Yönergeler.
1. Aile huzuru hakkındaki metne göre, evlilikte huzurun sonuna kadar sürdürülebilmesi için hangi iki şarta dikkat çekiliyor?
2. Lütfen aile huzuru hakkındaki metni son cümlesinden sonra devralıp sürdürün.
====== Verilen Metin
Huzurun adresi yuvadır, başka yerde aramayın! dedim.
Nasrettin Hocanın iğneyi evde yitirip de kolayına geldiği için dışarıda ışıklı yerlerde araması gibi yapmayın. Hoca aslında öyle yaparak bizimle dalgasını geçiyor. Ancak yuvanızda bulabileceğinizin huzur ve mutluğunuzu başka yerlerde aramayın, bulamazsınız, dedim,
Allah, eşlerimizin varlığını varlığının kanıtı sayıyor dedim. Evlenip eşini bulmanın amacını huzuru yakalamak olarak ifade buyuruyor, ancak bunun sonuna kadar sürdürülebilmesi için iki şarta dikkat çekiyor, dedim.
Biri meveddet yani sevgi, diğeri rahmet yani şefkat ve esirgeyicilik.
Sevgi olmadan beraberlikler yürümez. Şiddet ile bu iş olmaz. İllaki sevgi olacak. Ama her güzel şey gibi sevgi de sürekli değildir, onun da sürekli olabilmesi için mutlaka devamlı bir biçimde beslenmesi lazımdır. Sevgiyi besleyen şey ise şefkattir, esirgeyiciliktir ve saygıdır. Saygısız sevgi bir yere kadar devam eder, sonra yavaş yavaş sönmeye yüz tutar ve sonunda biter.
Sevgisiz beraberlikleri sürdüremezsiniz.
Saygısız sevgiyi bir ömür boyu yaşatamazsınız.
Sevgisiz çocukları evinizde tutamazsınız. Onlara saygı göstermeden de sevgilerini sonsuz kılamazsınız. Avucunuzdan kayar giderler. Eşleriniz, arkasını döner gider.
Ocağınız söner, yıkılan yuvanın enkazı altında çoğu kez masum yavrular kalır ve onlar da heder olur gider. Buna siz sebep olduysanız vebalini kaldıramazsınız, hesabını veremezsiniz.
Boşanma oranı hızla artıyor.
Boşanan çiftler her zaman karşılarındakileri suçlayana kadar biraz da kendi kendilerine baksınlar, acaba ne yaptım ki böyle bir sonuç doğdu desinler. Yeterince sevgim var mıydı, karşıdakine saygı da kusur etmiş miydim diye özeleştiri yapsınlar. Tabi asıl olan bunları yuva yıkılmadan yapabilmektir.
Peygamberimiz bize ahlaklı olmayı buyurdu. Kendisi yüce bir ahlak üzereydi ve Allah onu biz insanlığın ufkuna nümunei imtisal (rol model) olmak üzere koymuştu:
O “Allah de! Sonra dosdoğru ol!” buyuruyordu.
============
====== Kaynak Veriler
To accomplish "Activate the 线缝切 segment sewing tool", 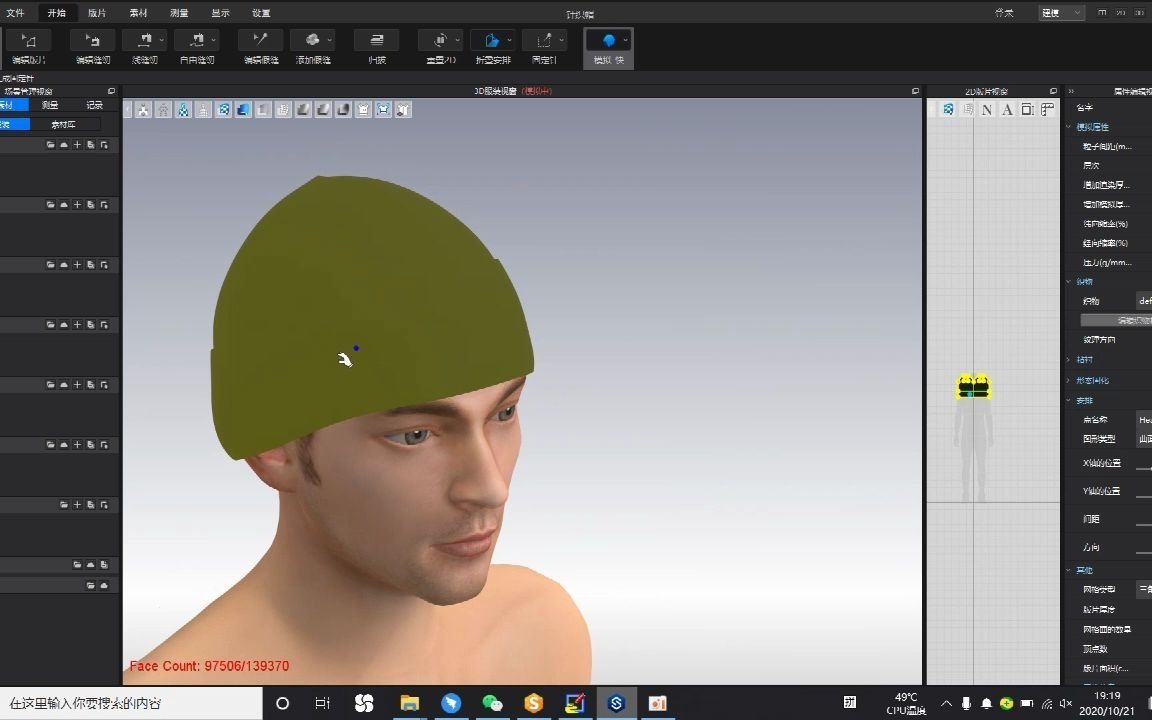I will [143, 39].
============
Beklenen Yanıtlar.
1. Meveddet, yani sevgi, ve rahmet, yani şefkat ve esirgeyicilik.

2.
Evet, bütün hücrelerinle Allah deyip sonunda dosdoğru olabilmek işte Müslümanlık buydu. Özünde doğru olmak, niyetinde halis olmak, inançlarında doğru olmak, düşüncelerinde doğru olmak, duygularında doğru olmak, sözü doğru söylemek, yaptığın her bir şeyi doğru yapmak, elini doğru şeylere uzatmak, ayağını doğru istikamette atmak… Özünü doğru konuşlandırmak…”
İşte Müslümanlık buydu.
Her zaman anlatmaya çalıştığım benzer ahlakî esasları bir kez daha heyecanla anlatmaya, tekrar etmeye çalıştım. Nihayetinde vaaz ediyorduk. Ders anlatmıyorduk. İnsanlara bilmedikleri şeyleri öğretmek gibi bir kaygımız yoktu, vazifemiz hatırlatmaktı. Olur ya belki insanlar öğüt alırlar, etkilenirlerdi.
Allah tesirini halk etsin. Eskiler böyle dua eder ve konuşmacıyı tebrik ederlerdi.
Namazın bitiminde bir adam yanıma yanaştı ve “Hocam, kırk beş yaşındayım, ilk kez ahlaktan bahseden bir hoca gördüm!” dedi. Bir şey demedim.
Sevine miydim, çünkü anlattıklarımdan etkilendiğini söylemiş oluyordu.
Üzüle miydim, çünkü  bu yaşa gelmiş ilk kez ahlaktan bahseden bir hoca ile karşılaşmış. Bu gerçekten doğru ise çok üzücü olmalı dedim. Sonra kendi kendime “Bu doğru olamaz, ancak belli ki bizim konuştuklarımız, muhatap kitlesine yeterince ulaşmıyor, onların dilini yakalamak ve nabızlarını tutmak şeklinde Garibce’nin formüle ettiği şartları yerine getiremiyoruz. Yani anlattıklarımız ya cemaatin dilini yakalayamadığımız için anlaşılmaz bir şeyler oluyor, ya da nabızlarını tutamadığımız için onların dikkatlerini çekemiyoruz.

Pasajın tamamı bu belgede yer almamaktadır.